Entrepreneurial students and schools in Port Stephens that are supporting innovation have the opportunity to be recognised and gain funding through the Hunter Young Business Mind Awards.
An initiative of Young Business Minds Inc, the awards are for students and schools that are creating the best learning experience to encourage creativity, innovation or entrepreneurism.
“We need to create a range of activities that not only help young people but also help schools, parents, current business people and community leaders to develop stronger relationships to create the right environment for young people to better learn to innovate and to be entrepreneurial,” Cheryl Royle, YBM chairperson and the Australian Government’s appointed Hunter entrepreneurship facilitator, said.
“Investing in these skills benefits our kids as well as the region’s economy and community longer term.”
Winning students will also receive free, ongoing business support through the Hunter Futurepreneurship Program.
Last year’s student winners included Tyler Regan, 17, and Dakota Nicholson, 16.
The Tomaree High students have started Orchard School Systems.
Its first product is a low cost online student rewards software program for schools which is about to be piloted.
Mr Regan said entering the awards gave him funds to invest in his business and importantly, contacts with businesses, schools and other young innovators.
“There aren’t a lot of things like this for young people and it was easy to enter so people should take advantage of the opportunity,” Mr Regan said
“There are many aspects to starting a business and the Young Business Minds Awards and the Hunter Futurepreneurship Program both helped me to know what to focus on; what to do and what not to do,” he said.
Other 2017 winners were from Newcastle Senior School, Singleton High School, Belmont Christian College, St Phillips Waratah and Newcastle High School.
Ms Royle said the awards were started by the Hunter business chambers and held for the first time in December 2017.
She said YBM’s committee of current leaders in business and government have formed the association to formalise and broaden a program to energise tomorrow’s creators, innovators and entrepreneurs.
The awards are the first of several planned activities to help develop and promote creativity and entrepreneurship skills in the region’s youth.
Ms Royle said it was easy to apply.
“All people need to do is send a two minute video outlining their business or idea,” she said.
Entries close Saturday, November 10.
An awards presentation will be held on Wednesday, November 28.
For more information about the Hunter Young Business Mind Awards program visit ybma.com.au.
Harvey Norman School/Class Award
1st prize: $3,000
2nd prize $2,000
3rd prize: $1,000
1. RDA Hunter STEM Award
2. Social Enterprise Award
3. Creative Industries Award
4. Indigenous Entrepreneur Award
The Orchard School Systems story
Two Port Stephens school students are on a mission to develop and design affordable educational software for schools on a budget.
Tyler Regan, 17, and Dakota Nicholson, 16, have established their own business, Orchard School Systems.
The business’ first product is a rewards software program that stemmed from a request from Tyler’s former IT teacher at Tomaree High for him to help the school move from a “cumbersome” paper-based merit system.
Using Orchard Rewards, schools can allocate points to students for positive behaviour which they can then spend on goods and services in the system’s online store. What goes in the store is up to the school.
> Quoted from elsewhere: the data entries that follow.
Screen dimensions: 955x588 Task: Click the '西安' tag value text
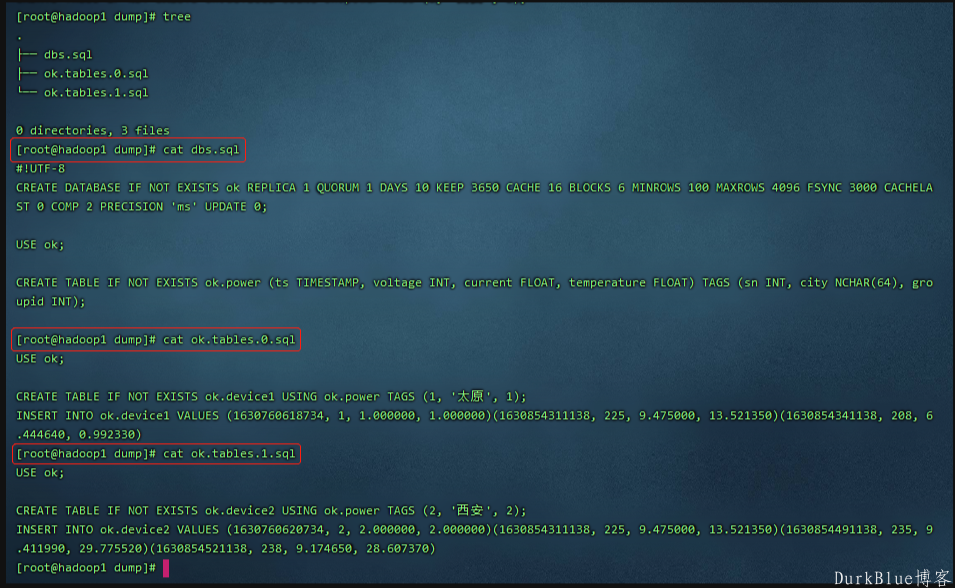coord(470,511)
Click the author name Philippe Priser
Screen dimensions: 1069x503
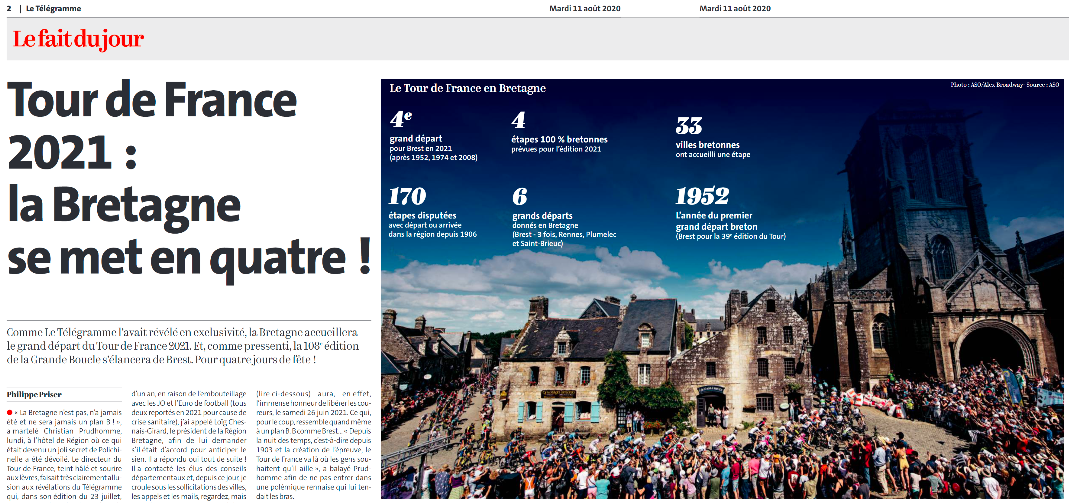tap(37, 394)
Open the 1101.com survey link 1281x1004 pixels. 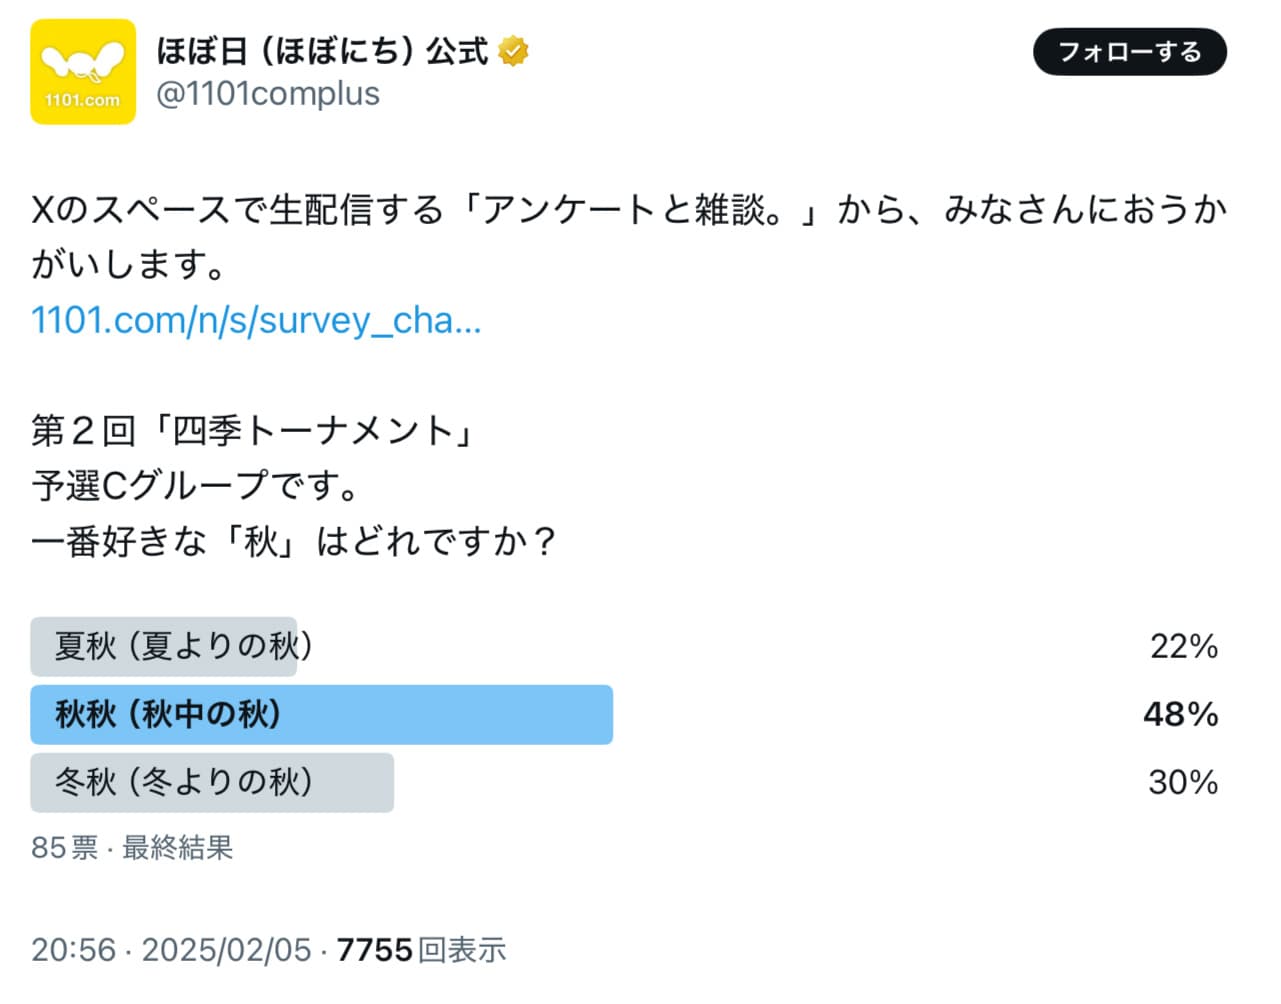coord(256,320)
Tyler said the system has benefits for schools and students.
“Orchard Rewards recognises positive behaviour over time in a consistent and meaningful, less random way,” he said.
“A low cost digital system is efficient to administer and better for the environment.”
Tyler and Dakota are currently organising for several schools to trial the system to understand what works best from a school perspective and if there are improvements that can be made.
Their short term goal is to get at least 20 schools in NSW signed up to Orchard Rewards. Long term they see “a catalogue of software solutions that work seamlessly to help schools solve administration problems”.
The business received a boost last year when Tyler and Dakota applied for the inaugural Hunter Young Business Mind Award. They won third place and $1000 to invest in the business.
Tyler said the money was very valuable but so too were the learnings from other students and connections with the business community and schools.
Winning the Award introduced Tyler to the Hunter Futurepreneurship Program through which he continues to receive mentoring and support to make his business a reality.
His advice for young people thinking about being an entrepreneur?
“If you have an existing business but are not sure how to progress it or even if you only have the spark of an idea you should contact Cheryl,” he said.
“The program is very professional and Cheryl has so much business knowledge and so many contacts that have helped us with getting our business off the ground.
“There are many aspects to starting a business and the Young Business Minds Awards and the Hunter Futurepreneurship Program both helped me to know what to focus on; what to do and what not to do.
“They help you to problem solve and uncover the path of least resistance.”
Tyler’s parents have both run businesses and he says they have been very supportive.
He said he is glad his mum pressured him to go in the Young Business Minds Awards.
“There aren’t a lot of things like this for young people and it was easy to enter so people should take advantage of the opportunity.”